In short, to cut it short (but the premises regarding the melting pot of races populating the planet is perhaps one of the author's most interesting and enlightened passages, also in light of what recent and increasingly plausible scientific theories would be regarding the birth of life on planet Earth and what would be and would have been the 'interferences' between the biogenetic heritage of our planet and that of planet Mars), the context in which our hero, Adam Reith, moves is not the simplest. Although there is some kind of armistice between the races, they are in fact always hostile to each other, and in particular, the Dirdir among them constitute a veritable race of hunters who can, by their nature, decide to target a prey without a particular reason and make their 'hunt' more than a goal a veritable reason for living and since the main reason of the story will see Adam and his companions engaged in the quest to procure for our hero a spaceship to allow him to return to Earth, it will inevitably result in these being precisely the ones to put a spanner in the works. Especially after what will happen in the so-called 'Black Zone', a sort of free port and at the same time 'Eldorado' of Tschai and considered by the Dirdir as their own hunting territory. Where brave adventurers engage in the search for precious stones which are the common currency on the entire planet and which constitute Adam's last and only remaining possibility to earn what is necessary for him to return home.
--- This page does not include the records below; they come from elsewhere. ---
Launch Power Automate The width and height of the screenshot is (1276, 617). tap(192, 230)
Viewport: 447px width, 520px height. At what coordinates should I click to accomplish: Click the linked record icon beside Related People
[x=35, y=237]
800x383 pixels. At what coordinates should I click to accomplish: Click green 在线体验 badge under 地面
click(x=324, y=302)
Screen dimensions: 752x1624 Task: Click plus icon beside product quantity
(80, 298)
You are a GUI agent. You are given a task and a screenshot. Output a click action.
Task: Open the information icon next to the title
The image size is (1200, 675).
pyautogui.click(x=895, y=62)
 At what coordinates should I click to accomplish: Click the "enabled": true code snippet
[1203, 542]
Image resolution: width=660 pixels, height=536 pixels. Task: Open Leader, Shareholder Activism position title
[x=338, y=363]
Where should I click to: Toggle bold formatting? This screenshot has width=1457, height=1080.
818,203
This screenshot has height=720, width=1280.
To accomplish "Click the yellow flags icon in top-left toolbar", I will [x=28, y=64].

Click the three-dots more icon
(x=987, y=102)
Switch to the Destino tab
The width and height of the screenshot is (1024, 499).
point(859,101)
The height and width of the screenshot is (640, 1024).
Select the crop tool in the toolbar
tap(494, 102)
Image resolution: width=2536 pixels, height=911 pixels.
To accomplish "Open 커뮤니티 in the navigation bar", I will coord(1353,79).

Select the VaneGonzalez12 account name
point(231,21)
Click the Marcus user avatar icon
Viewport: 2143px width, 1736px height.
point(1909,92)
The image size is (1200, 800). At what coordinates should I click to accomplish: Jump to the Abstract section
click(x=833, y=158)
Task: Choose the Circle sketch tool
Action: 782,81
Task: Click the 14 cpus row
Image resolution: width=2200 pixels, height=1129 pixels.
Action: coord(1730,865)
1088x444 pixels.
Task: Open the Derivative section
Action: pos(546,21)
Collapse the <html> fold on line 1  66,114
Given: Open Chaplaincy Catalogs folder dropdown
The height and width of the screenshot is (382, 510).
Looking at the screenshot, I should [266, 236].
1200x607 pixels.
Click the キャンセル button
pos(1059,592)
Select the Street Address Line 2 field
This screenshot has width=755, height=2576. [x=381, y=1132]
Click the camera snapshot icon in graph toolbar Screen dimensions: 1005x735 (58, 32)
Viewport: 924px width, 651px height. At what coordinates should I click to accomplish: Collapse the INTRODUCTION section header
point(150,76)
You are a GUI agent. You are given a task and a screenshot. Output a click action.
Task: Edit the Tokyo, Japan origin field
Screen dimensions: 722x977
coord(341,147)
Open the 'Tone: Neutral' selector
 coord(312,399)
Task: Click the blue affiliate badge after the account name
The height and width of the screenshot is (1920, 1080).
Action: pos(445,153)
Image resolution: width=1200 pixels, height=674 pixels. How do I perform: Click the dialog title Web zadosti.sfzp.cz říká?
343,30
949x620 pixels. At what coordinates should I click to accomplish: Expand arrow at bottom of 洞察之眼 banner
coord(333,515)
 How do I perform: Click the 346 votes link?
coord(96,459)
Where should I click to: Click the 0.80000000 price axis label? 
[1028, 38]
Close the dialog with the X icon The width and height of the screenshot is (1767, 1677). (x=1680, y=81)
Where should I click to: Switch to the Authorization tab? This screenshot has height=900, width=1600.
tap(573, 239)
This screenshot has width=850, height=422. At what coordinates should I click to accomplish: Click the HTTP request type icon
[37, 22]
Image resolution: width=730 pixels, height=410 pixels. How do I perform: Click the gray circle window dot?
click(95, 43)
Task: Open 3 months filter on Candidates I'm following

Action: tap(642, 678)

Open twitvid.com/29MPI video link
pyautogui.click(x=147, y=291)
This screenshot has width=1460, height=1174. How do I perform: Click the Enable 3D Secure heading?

It is inevitable to a great extent to consider this novel for what it effectively is, despite the typically science fiction settings, a fantasy novel and where the theme, that of the treasure hunt, if you like, ties in perfectly with this type of imagery. But everything, from mysterious settings to power intrigues and the power plays between the various 'races', certainly refers to that type of imagery made popular by Tolkien and which today is something universally accepted and no longer a matter and fascination for a few 'privileged' ones. And moreover, staying with the novel in question, it is precisely the part relating to this adventure in the Black Zone that is the strong part of a novel that in truth loses some ground in its second part, coming to configure, as it often can happen in Jack Vance's novels, more like a chapter of a larger and practically limitless universe, because limitless was this author's imagination and that if he had the time he would indeed have continued to write stories ad infinitum, as something 'finished' that gives full satisfaction to the reader.

Yet precisely in this sense of 'infiniteness' we can perhaps seek one of the typical reasons for this author, who perhaps today is not as popular and considered as much as other different authors of the genre, like Asimov, Philip K. Dick or Ballard, Heinlein, but who has been equally influential and as said not only for the universe of science fiction, opening himself and entire categories of readers to different and infinite horizons with a style that some have wanted to define anyway as 'mainstream', because it is accessible to every type of reader, because it is not necessarily speculative, because his stories do not require a particular cultural background to be appreciated and can be dedicated, consequently, to various subjects, belonging to different social classes, ages, genders, political ideologies, religions. Something ultimately that someone might superficially mistake, but which in his case I would instead define as universality. Inclusive literature.